In a closely watched case on the issue of patenting human genes, the US Supreme court ruled in favour of Myriad Genetics Inc on Thursday after judging that synthetically produced genetic material can be patented while naturally occurring DNA cannot.
In a first of its kind ruling on human genes, a unanimous U.S. Supreme Court on Thursday decided that synthetically produced genetic material can be patented but naturally occurring DNA extracted from the human body cannot.
The nine justices handed a partial victory to Salt Lake City, Utah-based biotechnology company Myriad Genetics Inc , which holds the patents in question. But the rights group that challenged the patents also found reason to be pleased.
The biotechnology industry had warned that an expansive ruling against Myriad could threaten billions of dollars of investment.
The contentious, uniquely 21st century question before the court was whether any human genes can ever be patented - meaning the holders have exclusive rights to their intellectual property for a defined period.
The court, in an opinion written by Justice Clarence Thomas, ruled that a synthetically produced genetic material made by scientists, known as cDNA, can be patented but that genes extracted from the human body, known as isolated DNA, do not merit the same legal protections.
The compromise outcome, which was urged by the Obama administration, will have less impact on Myriad. The Myriad patents in dispute will all expire by 2015.
Myriad’s shares jumped 10 percent to $37.47 after the ruling was issued.
The ruling means some of Myriad’s patents involving cDNA will likely survive, but the parties disagreed on that point.
The case arose when a group of medical researchers, associations and patients - represented by the American Civil Liberties Union - filed suit in 2009, saying human genes, including synthetically produced material, should not be patented.

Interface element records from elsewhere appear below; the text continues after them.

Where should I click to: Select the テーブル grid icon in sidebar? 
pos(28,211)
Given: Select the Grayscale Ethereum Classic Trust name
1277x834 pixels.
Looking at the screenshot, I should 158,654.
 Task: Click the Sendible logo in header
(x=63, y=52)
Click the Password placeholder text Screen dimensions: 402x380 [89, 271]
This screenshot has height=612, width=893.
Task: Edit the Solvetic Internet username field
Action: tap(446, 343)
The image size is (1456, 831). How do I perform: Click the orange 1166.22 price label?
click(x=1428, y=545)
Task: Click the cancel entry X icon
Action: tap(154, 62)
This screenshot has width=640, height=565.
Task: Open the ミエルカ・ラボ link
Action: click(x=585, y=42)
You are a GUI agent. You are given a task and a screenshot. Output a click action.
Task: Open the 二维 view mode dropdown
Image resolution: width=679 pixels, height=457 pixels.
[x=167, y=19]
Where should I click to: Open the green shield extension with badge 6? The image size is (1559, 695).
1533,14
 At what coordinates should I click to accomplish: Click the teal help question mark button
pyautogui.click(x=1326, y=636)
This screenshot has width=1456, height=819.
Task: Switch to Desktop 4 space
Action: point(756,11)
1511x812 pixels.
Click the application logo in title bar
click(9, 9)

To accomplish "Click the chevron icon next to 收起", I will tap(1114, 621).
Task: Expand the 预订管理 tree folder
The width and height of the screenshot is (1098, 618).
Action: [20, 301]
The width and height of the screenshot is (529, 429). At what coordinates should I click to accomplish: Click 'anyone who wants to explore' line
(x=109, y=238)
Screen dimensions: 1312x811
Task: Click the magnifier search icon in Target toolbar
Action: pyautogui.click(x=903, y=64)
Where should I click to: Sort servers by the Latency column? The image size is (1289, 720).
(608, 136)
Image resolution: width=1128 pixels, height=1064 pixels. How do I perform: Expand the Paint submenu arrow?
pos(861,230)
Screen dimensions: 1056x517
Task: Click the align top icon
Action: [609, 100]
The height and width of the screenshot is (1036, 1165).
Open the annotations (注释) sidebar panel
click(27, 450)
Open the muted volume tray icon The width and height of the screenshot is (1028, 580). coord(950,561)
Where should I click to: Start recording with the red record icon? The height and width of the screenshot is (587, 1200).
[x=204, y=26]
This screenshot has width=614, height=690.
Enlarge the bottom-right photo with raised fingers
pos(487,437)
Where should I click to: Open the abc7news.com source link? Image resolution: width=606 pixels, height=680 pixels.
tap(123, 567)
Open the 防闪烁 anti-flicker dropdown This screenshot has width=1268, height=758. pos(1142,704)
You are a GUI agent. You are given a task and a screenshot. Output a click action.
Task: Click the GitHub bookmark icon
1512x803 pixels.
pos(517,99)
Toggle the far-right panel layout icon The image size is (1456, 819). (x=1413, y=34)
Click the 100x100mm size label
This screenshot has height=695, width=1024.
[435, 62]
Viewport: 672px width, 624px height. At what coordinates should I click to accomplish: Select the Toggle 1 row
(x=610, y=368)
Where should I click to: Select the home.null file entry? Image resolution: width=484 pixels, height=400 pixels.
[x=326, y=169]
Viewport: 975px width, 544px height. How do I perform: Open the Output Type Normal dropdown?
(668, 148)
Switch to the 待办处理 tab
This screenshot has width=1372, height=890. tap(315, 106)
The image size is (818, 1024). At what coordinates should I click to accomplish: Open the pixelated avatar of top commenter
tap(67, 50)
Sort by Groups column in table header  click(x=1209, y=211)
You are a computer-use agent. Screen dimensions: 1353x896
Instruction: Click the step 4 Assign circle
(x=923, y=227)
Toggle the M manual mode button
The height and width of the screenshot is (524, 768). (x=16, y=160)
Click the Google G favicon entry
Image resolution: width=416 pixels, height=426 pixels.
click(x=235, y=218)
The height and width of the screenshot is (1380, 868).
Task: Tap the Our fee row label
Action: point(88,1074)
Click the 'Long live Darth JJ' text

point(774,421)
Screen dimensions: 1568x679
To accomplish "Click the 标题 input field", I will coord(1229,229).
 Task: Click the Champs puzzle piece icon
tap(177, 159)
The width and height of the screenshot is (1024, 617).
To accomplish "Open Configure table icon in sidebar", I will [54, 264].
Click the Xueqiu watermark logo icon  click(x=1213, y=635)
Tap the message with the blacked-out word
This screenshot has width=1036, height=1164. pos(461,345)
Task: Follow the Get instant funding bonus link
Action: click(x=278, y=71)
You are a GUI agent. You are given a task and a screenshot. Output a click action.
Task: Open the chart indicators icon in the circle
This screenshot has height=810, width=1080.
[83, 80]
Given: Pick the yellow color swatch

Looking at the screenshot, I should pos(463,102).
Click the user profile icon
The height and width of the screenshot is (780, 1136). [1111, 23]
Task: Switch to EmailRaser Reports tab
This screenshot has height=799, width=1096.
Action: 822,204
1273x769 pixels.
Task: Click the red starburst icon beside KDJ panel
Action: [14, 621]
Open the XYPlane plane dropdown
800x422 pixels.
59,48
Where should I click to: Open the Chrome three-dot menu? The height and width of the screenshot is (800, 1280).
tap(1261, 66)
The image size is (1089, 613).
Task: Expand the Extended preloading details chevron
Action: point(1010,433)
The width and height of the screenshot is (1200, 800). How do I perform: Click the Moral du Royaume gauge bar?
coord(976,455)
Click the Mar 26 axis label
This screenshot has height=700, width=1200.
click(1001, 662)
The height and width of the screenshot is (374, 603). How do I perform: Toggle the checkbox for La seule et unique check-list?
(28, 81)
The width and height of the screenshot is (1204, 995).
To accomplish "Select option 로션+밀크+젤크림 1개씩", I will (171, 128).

They challenged seven patents owned by or licensed to Myriad on two genes - called BRCA1 and BRCA2 - linked to breast and ovarian cancer. A federal judge said the patents were invalid. An appeals court overruled that decision, and the case landed at the Supreme Court.
“Today, the court struck down a major barrier to patient care and medical innovation,” said Sandra Park of the ACLU Women’s Rights Project. “Myriad did not invent the BRCA genes and should not control them. Because of this ruling, patients will have greater access to genetic testing and scientists can engage in research on these genes without fear of being sued.”
The U.S. Patent and Trademark Office has granted patents on at least 4,000 human genes to companies, universities and others that have discovered and decoded them. Patents now cover some 40 percent of the human genome, according to one study.
Angelina Jolie mastectomy
The question was whether the genes Myriad patented concerned its successful isolation of the two genes, BRCA1 and BRCA2.
Mutations detected in the genes can help determine heightened risk of breast cancer. Myriad’s work in the area, including a screening test, gained worldwide attention this year when actress Angelina Jolie announced she had a double mastectomy after undergoing a test and finding she had a risk of developing breast cancer.
In the court’s opinion, Thomas wrote that the U.S. Court of Appeals for the Federal Circuit was wrong to find that isolated human DNA and cDNA were both patent eligible.
Under the federal Patent Act, an inventor can obtain a patent on various new processes and products but “laws of nature, natural phenomena and abstract ideas” are not patentable.
Thomas wrote that cDNA “does not present the same obstacles to patentability as naturally occurring isolated DNA segments.”
In examining the differences between the two, Thomas concluded that cDNA is not naturally occurring. A laboratory technician, he wrote, “unquestionably creates something new when cDNA is made.”
Thomas noted so-called method patents, which concern technical procedures for carrying out a certain process, are not affected by the ruling.
The decision will stop the practice of the U.S. Patent and Trademark Office granting patents to companies that isolate DNA but will allow patents for firms that build DNA from its basic chemicals, said Ed Reines, of Weil, Gotshal & Manges LLP.
“The patent office was granting patents on isolated biological composition, such as DNA (for years). That will not be happening in the future,” Reines said.
“Given recent Supreme Court skepticism in the patent area, it is not surprising,” he added. “There shouldn’t be much in this decision that surprises industry or the financial markets.”
The case is Association for Molecular Pathology v. Myriad Genetics, U.S. Supreme Court, No. 12-398.